- Cohen testifying at the Eichmann trial in 1961

Faction represented in the Knesset
- 1961–1965: Liberal Party
- 1965: Independent Liberals

Personal details
- Born: 30 September 1894 Germany
- Died: 24 November 1975 (aged 81)

= Benno Cohen =

Israeli politician

Benno Cohen (בנו כהן; 30 September 1894 – 24 November 1975) was an Israeli politician who served as a member of the Knesset for the Liberal Party and the Independent Liberals between 1961 and 1965.

==Biography==
Born in Germany, Cohen was amongst the leadership of the Blue-White youth movement. He studied at the University of Breslau, where he was a member of the Zionist Students Association, and was certified as a lawyer. He also served in the German Army during World War I.

During the 1920s he spent time in Mandatory Palestine working on plans for agricultural settlements. Between 1933 and 1939 he served as general secretary of the German branch of the Zionist Movement. He was arrested by the Gestapo in September 1936.

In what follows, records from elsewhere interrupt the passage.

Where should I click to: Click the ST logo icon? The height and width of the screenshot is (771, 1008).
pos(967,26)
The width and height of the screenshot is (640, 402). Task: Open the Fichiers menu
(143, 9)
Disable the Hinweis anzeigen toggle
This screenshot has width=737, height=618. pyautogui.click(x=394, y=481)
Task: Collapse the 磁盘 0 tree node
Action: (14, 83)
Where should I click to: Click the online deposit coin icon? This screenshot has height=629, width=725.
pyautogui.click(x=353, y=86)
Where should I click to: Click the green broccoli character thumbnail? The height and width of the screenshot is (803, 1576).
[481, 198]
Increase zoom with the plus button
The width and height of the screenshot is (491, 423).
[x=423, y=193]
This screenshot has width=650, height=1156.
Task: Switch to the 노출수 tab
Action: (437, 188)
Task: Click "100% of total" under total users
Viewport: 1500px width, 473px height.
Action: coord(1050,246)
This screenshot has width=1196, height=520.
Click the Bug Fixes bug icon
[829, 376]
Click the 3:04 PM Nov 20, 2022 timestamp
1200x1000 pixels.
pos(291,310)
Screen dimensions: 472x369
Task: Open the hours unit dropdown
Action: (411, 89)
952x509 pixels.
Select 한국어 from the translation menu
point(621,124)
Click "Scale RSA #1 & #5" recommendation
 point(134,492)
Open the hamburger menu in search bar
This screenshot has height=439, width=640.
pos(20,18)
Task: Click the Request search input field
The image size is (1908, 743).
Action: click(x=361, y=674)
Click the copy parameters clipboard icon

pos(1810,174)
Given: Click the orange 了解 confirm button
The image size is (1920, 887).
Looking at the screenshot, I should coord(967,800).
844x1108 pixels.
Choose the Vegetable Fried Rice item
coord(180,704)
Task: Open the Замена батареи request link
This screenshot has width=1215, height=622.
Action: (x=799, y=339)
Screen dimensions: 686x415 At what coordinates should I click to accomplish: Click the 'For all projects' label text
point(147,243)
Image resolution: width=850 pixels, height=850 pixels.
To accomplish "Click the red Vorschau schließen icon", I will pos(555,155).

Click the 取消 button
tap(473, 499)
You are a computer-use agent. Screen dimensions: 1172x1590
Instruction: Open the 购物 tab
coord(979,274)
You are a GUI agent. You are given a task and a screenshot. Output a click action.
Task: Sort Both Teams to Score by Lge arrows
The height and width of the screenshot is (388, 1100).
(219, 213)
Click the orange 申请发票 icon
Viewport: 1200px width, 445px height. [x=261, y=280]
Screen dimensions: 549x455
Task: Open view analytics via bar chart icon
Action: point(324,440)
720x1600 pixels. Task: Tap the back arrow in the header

In 1939 Cohen emigrated to Palestine. He was amongst the founders of the New Aliyah Party, which later merged into the Progressive Party. He served as chairman of the Disciplinary Court for civil servants, and also worked as a lecturer at the School for Jurisprudence and Economics in Tel Aviv. In 1961, he was elected to the Knesset on the Liberal Party list (which had been formed by a merger of the Progressive Party and the General Zionists). In 1965, Cohen was amongst the group of former Progressive Party members that broke away to form the Independent Liberals, before losing his seat in elections later that year.

He died in 1975 at the age of 81.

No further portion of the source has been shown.